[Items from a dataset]

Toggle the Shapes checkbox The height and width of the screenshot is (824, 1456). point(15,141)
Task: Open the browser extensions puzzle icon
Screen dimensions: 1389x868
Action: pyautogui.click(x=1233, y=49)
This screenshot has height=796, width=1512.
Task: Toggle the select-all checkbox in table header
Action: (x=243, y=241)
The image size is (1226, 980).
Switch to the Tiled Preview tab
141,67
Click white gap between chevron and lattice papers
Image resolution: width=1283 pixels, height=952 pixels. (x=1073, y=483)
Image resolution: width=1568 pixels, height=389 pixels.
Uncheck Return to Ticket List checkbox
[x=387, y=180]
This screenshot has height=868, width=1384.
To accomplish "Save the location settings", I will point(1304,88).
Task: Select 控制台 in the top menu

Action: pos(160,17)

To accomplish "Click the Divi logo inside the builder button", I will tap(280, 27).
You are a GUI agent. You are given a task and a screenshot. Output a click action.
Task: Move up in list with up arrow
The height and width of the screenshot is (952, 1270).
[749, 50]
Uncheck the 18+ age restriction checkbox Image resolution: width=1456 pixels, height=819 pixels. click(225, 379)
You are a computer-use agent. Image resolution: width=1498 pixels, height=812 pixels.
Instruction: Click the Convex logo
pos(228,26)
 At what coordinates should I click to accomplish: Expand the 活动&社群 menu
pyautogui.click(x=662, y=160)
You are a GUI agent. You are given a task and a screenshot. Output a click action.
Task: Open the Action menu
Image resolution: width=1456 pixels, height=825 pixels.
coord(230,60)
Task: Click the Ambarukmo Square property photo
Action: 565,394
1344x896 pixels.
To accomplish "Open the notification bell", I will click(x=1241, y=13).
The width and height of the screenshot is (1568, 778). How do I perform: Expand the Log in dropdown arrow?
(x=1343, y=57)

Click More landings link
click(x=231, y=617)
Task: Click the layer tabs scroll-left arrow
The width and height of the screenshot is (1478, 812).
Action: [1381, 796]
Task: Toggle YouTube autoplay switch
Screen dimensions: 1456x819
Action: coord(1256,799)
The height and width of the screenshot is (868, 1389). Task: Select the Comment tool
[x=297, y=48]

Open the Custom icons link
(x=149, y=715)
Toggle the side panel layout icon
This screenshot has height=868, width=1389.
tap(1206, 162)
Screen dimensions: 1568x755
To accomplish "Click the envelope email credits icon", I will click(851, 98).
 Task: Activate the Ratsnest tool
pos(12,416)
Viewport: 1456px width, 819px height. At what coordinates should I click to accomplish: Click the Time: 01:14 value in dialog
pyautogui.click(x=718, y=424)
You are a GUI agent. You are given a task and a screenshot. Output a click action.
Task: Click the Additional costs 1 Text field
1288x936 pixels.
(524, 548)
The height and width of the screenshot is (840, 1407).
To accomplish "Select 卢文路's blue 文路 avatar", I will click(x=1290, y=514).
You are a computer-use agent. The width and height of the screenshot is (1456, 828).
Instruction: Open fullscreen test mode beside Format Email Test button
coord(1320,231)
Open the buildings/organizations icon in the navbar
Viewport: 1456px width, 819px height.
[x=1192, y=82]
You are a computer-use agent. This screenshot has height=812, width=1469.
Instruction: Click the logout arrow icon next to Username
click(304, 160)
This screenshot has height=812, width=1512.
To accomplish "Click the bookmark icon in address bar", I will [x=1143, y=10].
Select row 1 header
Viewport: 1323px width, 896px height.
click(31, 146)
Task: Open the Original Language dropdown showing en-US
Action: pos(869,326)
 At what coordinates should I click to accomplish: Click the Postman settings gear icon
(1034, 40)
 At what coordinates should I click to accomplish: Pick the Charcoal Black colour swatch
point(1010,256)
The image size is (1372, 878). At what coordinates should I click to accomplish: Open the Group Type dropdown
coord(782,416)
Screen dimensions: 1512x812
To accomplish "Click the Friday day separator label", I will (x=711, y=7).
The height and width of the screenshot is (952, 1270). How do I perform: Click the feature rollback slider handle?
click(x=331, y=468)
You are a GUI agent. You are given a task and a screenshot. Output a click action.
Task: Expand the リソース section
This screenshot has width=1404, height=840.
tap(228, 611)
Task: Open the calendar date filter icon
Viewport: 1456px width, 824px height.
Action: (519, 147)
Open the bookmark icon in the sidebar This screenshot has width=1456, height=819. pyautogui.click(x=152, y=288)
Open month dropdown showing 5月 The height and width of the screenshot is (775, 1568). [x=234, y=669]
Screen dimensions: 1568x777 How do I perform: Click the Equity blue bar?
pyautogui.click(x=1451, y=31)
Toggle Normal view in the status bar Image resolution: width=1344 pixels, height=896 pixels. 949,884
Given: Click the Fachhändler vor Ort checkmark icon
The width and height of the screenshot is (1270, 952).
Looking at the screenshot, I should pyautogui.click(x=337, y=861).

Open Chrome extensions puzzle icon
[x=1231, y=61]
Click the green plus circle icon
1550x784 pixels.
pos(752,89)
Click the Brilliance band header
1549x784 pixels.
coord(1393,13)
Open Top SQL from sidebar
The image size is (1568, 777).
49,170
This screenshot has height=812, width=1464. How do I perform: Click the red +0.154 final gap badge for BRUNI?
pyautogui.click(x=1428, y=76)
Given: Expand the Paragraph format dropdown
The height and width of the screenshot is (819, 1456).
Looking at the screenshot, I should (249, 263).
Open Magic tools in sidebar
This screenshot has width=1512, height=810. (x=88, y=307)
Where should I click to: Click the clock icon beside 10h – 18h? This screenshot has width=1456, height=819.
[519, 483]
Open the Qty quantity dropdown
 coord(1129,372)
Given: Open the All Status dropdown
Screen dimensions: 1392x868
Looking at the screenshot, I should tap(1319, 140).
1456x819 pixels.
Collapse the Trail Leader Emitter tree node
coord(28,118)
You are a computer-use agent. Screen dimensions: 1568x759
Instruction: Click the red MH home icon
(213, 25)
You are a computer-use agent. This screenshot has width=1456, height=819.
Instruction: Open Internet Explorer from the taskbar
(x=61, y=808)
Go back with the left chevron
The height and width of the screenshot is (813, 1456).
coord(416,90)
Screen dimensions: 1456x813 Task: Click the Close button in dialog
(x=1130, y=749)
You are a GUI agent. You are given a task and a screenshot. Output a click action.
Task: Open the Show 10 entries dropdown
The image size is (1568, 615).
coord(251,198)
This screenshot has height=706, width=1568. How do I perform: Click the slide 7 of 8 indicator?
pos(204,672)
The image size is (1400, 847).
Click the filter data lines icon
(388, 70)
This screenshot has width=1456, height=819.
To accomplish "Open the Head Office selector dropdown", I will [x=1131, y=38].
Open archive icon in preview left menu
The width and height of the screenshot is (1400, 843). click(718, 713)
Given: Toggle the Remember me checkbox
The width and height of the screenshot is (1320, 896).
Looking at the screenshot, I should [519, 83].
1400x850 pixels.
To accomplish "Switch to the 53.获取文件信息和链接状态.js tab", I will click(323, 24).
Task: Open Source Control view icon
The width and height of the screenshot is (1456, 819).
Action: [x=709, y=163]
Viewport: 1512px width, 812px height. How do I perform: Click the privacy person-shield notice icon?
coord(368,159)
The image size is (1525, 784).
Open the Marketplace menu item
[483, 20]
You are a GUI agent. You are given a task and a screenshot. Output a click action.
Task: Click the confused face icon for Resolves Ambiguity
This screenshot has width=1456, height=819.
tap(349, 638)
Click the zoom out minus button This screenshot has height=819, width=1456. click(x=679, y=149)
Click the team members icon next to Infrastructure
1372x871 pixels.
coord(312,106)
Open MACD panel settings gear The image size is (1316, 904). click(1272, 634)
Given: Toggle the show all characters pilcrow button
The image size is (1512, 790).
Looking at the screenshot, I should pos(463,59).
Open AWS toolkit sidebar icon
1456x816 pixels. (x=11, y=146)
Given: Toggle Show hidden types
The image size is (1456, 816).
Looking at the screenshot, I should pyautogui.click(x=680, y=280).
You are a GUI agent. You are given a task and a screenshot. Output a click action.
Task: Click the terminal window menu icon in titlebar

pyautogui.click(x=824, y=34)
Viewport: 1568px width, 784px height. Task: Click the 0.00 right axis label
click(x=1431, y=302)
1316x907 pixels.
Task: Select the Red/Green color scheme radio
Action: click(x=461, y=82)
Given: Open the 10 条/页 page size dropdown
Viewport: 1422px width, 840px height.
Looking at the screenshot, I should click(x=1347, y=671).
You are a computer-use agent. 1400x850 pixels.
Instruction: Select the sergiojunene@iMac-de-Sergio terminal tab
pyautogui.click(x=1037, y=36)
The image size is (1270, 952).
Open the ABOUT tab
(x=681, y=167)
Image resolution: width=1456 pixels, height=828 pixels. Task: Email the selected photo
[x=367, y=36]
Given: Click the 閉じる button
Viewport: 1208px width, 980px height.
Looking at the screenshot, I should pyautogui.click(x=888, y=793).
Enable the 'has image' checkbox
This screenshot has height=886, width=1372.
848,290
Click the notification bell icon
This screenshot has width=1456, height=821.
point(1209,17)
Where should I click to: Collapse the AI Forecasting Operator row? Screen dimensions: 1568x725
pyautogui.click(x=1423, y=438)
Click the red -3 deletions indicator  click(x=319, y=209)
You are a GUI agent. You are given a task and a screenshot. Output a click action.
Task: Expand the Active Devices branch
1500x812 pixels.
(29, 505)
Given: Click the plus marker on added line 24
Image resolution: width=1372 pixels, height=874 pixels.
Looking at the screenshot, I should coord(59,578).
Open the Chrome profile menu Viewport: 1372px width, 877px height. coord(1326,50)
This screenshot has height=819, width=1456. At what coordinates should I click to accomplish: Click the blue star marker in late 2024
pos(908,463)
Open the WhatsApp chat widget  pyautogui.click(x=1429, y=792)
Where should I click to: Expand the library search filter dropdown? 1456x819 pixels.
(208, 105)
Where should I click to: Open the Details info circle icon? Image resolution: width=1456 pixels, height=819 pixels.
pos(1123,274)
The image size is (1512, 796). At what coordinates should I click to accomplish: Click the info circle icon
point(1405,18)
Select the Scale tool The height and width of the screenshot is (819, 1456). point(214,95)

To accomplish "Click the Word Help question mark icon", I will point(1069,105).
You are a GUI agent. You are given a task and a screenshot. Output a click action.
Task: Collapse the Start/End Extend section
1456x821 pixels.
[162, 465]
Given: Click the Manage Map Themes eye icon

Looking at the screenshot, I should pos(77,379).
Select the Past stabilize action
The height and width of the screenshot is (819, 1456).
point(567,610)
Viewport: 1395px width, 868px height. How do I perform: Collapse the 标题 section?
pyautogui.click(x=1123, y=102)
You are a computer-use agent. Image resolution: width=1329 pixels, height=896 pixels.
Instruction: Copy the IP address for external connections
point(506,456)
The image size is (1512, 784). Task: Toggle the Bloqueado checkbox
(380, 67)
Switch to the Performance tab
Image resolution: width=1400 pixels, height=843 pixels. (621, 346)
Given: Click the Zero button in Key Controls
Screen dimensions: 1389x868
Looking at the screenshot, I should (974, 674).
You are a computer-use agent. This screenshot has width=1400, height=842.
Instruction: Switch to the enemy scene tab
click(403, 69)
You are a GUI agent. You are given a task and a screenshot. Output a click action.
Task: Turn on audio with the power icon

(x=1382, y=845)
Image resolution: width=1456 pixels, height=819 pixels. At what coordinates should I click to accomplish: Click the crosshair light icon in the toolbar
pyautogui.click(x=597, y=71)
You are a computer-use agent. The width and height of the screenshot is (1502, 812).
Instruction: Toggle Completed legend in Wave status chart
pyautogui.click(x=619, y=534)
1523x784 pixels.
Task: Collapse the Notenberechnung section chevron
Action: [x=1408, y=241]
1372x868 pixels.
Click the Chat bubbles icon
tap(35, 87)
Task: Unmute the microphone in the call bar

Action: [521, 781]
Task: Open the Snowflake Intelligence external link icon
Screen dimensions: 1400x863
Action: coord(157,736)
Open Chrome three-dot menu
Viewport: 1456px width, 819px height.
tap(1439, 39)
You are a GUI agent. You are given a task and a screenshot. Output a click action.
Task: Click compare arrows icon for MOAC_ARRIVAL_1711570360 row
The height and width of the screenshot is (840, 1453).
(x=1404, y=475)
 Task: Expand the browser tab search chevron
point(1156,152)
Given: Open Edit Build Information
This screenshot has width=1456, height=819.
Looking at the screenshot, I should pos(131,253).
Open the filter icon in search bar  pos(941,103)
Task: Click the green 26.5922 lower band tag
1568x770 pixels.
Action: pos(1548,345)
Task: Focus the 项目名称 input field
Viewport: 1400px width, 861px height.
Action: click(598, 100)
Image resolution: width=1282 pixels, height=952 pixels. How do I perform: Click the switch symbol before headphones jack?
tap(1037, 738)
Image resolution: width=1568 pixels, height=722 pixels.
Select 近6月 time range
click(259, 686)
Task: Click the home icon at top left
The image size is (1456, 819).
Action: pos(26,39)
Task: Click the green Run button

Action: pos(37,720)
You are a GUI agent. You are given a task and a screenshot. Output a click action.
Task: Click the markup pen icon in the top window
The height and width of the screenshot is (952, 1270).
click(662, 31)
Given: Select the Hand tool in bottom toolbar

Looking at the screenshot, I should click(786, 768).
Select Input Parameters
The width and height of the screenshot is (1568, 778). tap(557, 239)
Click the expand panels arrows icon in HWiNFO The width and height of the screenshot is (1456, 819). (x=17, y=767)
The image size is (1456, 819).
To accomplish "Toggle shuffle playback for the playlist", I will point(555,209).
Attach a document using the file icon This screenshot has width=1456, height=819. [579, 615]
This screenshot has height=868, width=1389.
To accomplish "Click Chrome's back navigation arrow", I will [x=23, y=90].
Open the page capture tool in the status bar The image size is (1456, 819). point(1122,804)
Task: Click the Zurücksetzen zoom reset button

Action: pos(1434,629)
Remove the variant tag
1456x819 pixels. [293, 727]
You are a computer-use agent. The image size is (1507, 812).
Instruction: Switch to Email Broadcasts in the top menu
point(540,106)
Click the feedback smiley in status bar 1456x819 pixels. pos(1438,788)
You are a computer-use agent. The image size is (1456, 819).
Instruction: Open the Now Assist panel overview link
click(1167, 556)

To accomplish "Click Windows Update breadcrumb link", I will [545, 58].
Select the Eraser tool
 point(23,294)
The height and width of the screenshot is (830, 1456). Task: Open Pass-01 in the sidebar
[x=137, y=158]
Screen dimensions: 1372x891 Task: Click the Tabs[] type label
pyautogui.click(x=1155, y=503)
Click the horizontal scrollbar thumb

Directions for this task:
Count how many lines in the records hold the string "field"; reply with the number alone.

Answer space:
2